G.  Alternative Energy Credit Certification Standard

   After a facility has been qualified for alternative energy system status, the energy it generates is eligible for alternative energy credits. A credit is equal to one megawatt hour of qualified alternative energy generation. 73 P. S. §§ 1648.2 and 1648.3(e)(4)(i). The Act places some additional restrictions on the creation of credits.

   One, the same alternative energy may not be used to satisfy both Pennsylvania and another state's alternative or renewable portfolio standard. 73 P. S. § 1648.4. For example, if a facility's alternative energy has already been used to satisfy New Jersey's renewable portfolio standard, it may not also seek certification of a credit for this energy from the Pennsylvania program administrator. Two, the energy must also satisfy what is known as a ''delivery requirement.'' Specifically, the energy associated with an alternative energy system must be delivered to a particular boundary in order to be eligible for credits.

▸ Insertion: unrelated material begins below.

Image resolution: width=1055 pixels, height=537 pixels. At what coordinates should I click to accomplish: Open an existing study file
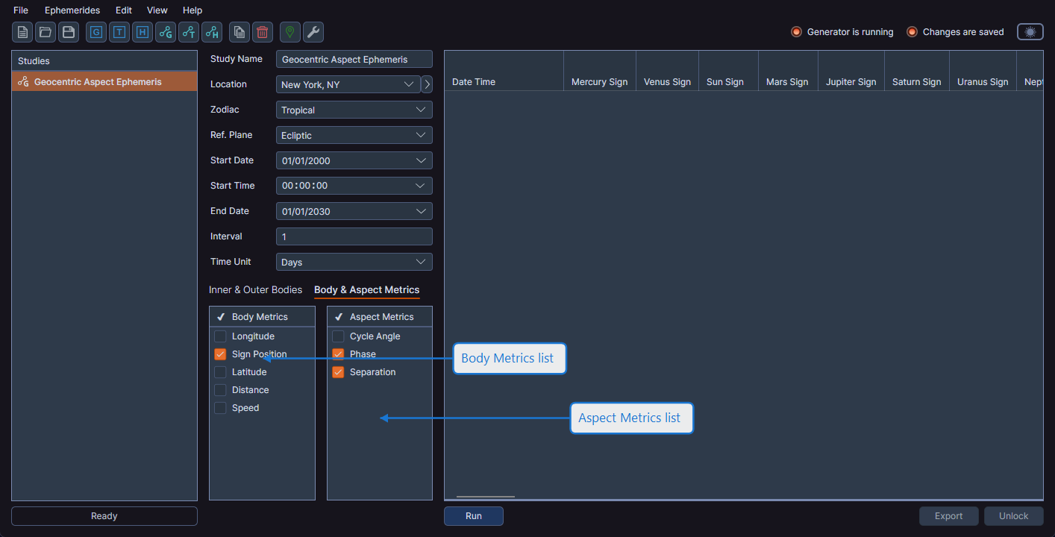click(x=45, y=32)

   Some parties have expressed concern that EDCs and EGSs may largely satisfy compliance with credits generated from facilities outside of Pennsylvania. They believe that the public interest is better served if new alternative energy facilities are constructed in Pennsylvania to meet the demand for alternative energy. Therefore, they have advanced the interpretation that energy from qualified facilities must meet a delivery requirement in order for credits to be awarded. This delivery requirement can take different forms. As noted in the prior section, the Act includes no policy declarations to guide the Commission on this point. Accordingly, the Commission will interpret the Act consistent with its plain language in reaching a resolution.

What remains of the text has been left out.